Lichtenberger: EU ist unter Mithilfe von Pröll vor Autolobby in die Knie gegangen

Weniger strenge Umweltauflagen für Autoindustrie

Wien (OTS) - "Die EU ist gestern vor der Autolobby in die Knie gegangen und hat sich damit von ihrer globalen Führungsrolle in Sachen Klimaschutz verabschiedet", kritisiert Eva Lichtenberger, stv. Vorsitzende der Fraktion Grüne/EFA und Europaabgeordnete der Grünen, die gestrige Einigung zwischen Rat und Parlament betreffend Regulierung von CO2-Emissionen bei PKWs. "Es ist eine große Enttäuschung, dass sich die EU - allen voran Deutschland von ihren Zielen wegbewegt, wohingegen die USA unter Barack Obama vorpreschen".

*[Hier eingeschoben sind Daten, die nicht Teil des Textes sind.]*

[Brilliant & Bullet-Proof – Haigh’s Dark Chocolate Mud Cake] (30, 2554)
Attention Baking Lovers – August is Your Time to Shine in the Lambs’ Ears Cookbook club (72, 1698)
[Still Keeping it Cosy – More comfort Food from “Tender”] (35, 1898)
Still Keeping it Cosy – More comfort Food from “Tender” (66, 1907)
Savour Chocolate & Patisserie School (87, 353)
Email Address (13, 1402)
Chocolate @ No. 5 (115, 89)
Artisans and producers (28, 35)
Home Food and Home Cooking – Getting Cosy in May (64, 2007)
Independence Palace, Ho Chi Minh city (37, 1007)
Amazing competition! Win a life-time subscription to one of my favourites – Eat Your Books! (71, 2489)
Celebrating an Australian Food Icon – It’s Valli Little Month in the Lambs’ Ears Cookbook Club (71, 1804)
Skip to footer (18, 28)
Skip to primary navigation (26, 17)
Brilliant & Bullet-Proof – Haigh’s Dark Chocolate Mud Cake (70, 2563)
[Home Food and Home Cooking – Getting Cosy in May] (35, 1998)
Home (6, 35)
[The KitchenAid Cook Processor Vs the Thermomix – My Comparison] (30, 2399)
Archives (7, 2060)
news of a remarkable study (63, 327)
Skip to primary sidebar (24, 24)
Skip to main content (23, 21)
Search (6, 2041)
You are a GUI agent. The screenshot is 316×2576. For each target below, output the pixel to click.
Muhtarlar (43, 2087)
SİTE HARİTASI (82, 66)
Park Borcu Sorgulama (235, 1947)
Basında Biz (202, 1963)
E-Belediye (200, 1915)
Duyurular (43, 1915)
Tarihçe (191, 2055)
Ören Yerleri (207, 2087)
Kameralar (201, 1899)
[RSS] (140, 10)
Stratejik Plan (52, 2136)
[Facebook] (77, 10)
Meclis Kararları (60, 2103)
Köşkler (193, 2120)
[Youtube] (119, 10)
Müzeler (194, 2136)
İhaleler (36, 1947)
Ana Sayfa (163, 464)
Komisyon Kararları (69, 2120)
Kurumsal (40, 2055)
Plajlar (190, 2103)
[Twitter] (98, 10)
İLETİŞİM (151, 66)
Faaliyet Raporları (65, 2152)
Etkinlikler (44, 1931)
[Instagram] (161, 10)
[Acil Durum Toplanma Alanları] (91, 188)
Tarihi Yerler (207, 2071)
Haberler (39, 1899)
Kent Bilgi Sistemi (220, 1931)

Auch Österreich, allen voran Ex-Umweltminister Josef Pröll hat sich in Brüssel massiv für möglichst schwache künftige PKW-CO2-Grenzwerte eingesetzt und dabei noch den alten Industrielobbyisten Bartenstein überholt. "Pröll war die heimische Kfz-Lobby wichtiger als Umwelt und Klimaschutz", so Lichtenberger. Und auch in den letzten Tagen haben sich die Vertreter Österreichs im EU-Rat und seinen Gremien massiv für schwache Grenzwerte und großzügige Übergangsregeln eingesetzt. Die neue Regierung beginnt ihre klimapolitische Performance in Brüssel in Bauchlage mit Lobbyistentätigkeit für die Autobranche.